Avant de choisir, il faut répondre à une question simple : vos clients viennent-ils par habitude, ou par recherche ponctuelle ?

  • Restaurant de quartier, clientèle d'habitués : Meta Ads a plus de sens. Le but n'est pas de capter une recherche, mais de rester présent dans la tête des gens qui vivent ou travaillent à proximité.
  • Restaurant "destination", cuisine spécifique ou événementiel : Google Ads a plus de sens. Les gens le cherchent activement quand l'occasion se présente (anniversaire, sortie, repas d'affaires).
  • Restauration rapide ou livraison : les deux peuvent fonctionner, mais souvent avec un objectif différent : Google pour capter la recherche de dernière minute, Meta pour la notoriété et les offres ponctuelles.

Un budget publicitaire limité mis sur le mauvais canal pour ce profil de clientèle ne donne pas de moins bons résultats : il ne donne aucun résultat, parce qu'il s'adresse à des gens qui ne sont simplement pas dans la bonne disposition d'esprit.

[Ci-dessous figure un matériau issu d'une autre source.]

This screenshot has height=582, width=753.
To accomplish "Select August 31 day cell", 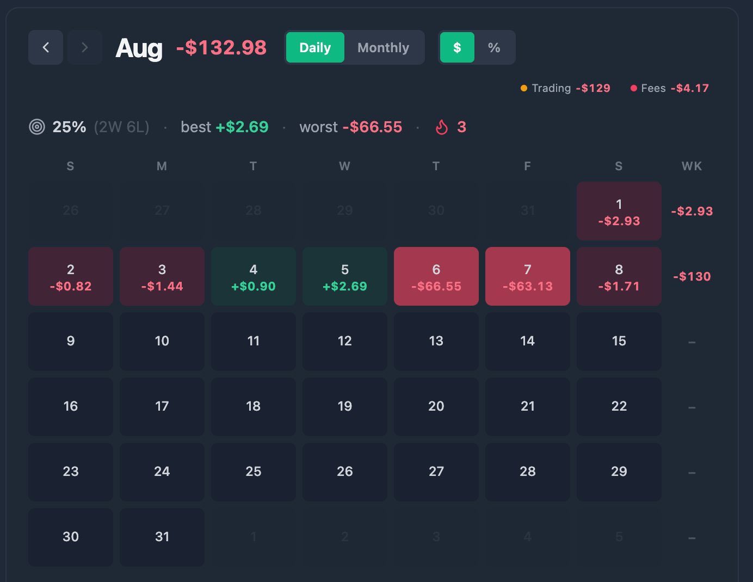I will click(x=162, y=537).
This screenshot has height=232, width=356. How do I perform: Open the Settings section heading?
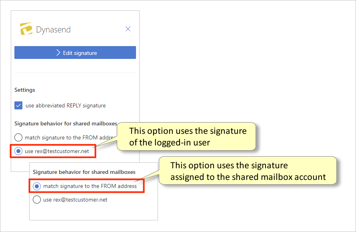pyautogui.click(x=24, y=90)
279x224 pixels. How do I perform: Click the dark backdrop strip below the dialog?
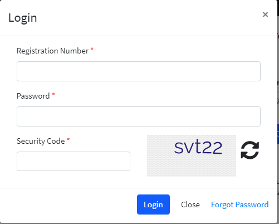139,223
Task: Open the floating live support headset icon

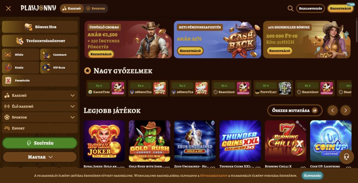Action: point(346,156)
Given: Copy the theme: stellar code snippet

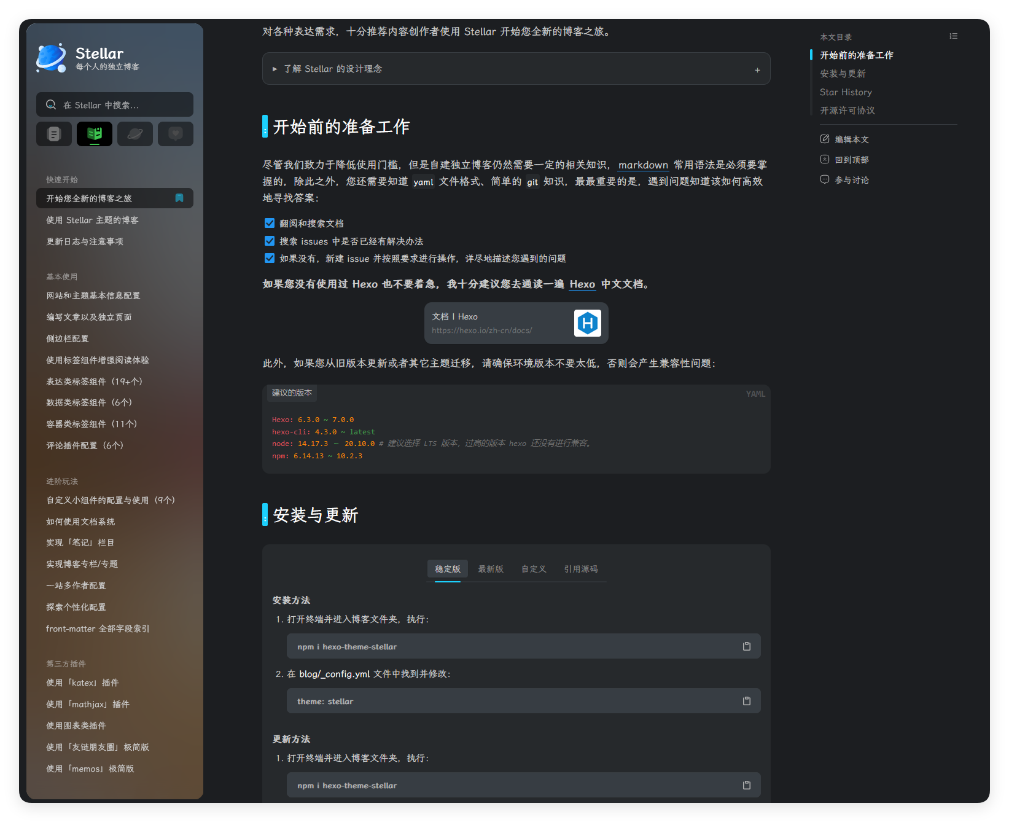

Le rayon d'action compte aussi. Un restaurant n'attire pas ses clients à l'échelle d'une ville entière, sauf exception. Sur Meta comme sur Google, mieux vaut un ciblage géographique serré (quelques kilomètres, parfois moins en centre-ville dense) qu'une audience large qui dilue le budget sur des gens qui ne viendront jamais, faute de trajet raisonnable pour un repas.

Ce qu'il ne faut pas faire, dans les deux cas

Trois erreurs reviennent souvent chez les restaurateurs qui testent la pub pour la première fois :

  • Cibler trop large sur Google Ads. Des mots-clés génériques comme "restaurant Paris" attirent du clic, pas des clients : le coût par clic grimpe, la pertinence s'effondre. Mieux vaut des recherches précises, liées à votre cuisine et votre quartier.
  • Utiliser des photos de stock ou des visuels flous sur Meta. C'est le canal le plus sensible à la qualité visuelle de tout le paysage publicitaire. Sans bonnes photos ou une courte vidéo, il vaut mieux ne pas dépenser du tout.
  • Ne rien mesurer. Un restaurant n'a souvent pas de système de tracking en ligne (pas de panier, pas de commande sur le site). Il faut alors définir un indicateur simple et suivi manuellement : réservations reçues par téléphone un soir de campagne, code promo mentionné en salle, ou simplement une hausse observable de couverts sur la période. Sans repère, impossible de savoir si ça fonctionne.

À ces trois erreurs s'ajoute souvent une quatrième, plus discrète : arrêter la campagne trop tôt. Une semaine de test ne dit rien : un jour de pluie, un jour férié ou une simple coïncidence peuvent fausser toute lecture. Laissez tourner sur la durée annoncée avant de juger.

Notre recommandation chez Scali Ads

Pour un restaurant qui débute, on conseille rarement de lancer les deux canaux en même temps. Commencez par celui qui correspond à votre situation : Google Ads si votre problème est d'être trouvé au bon moment, Meta Ads si votre problème est de faire connaître un lieu que les gens ne cherchent pas encore. Testez sur quatre à six semaines, avec un indicateur de suivi défini avant de démarrer, pas après. Et seulement si le premier canal montre un effet clair, envisagez d'ajouter le second : pas avant.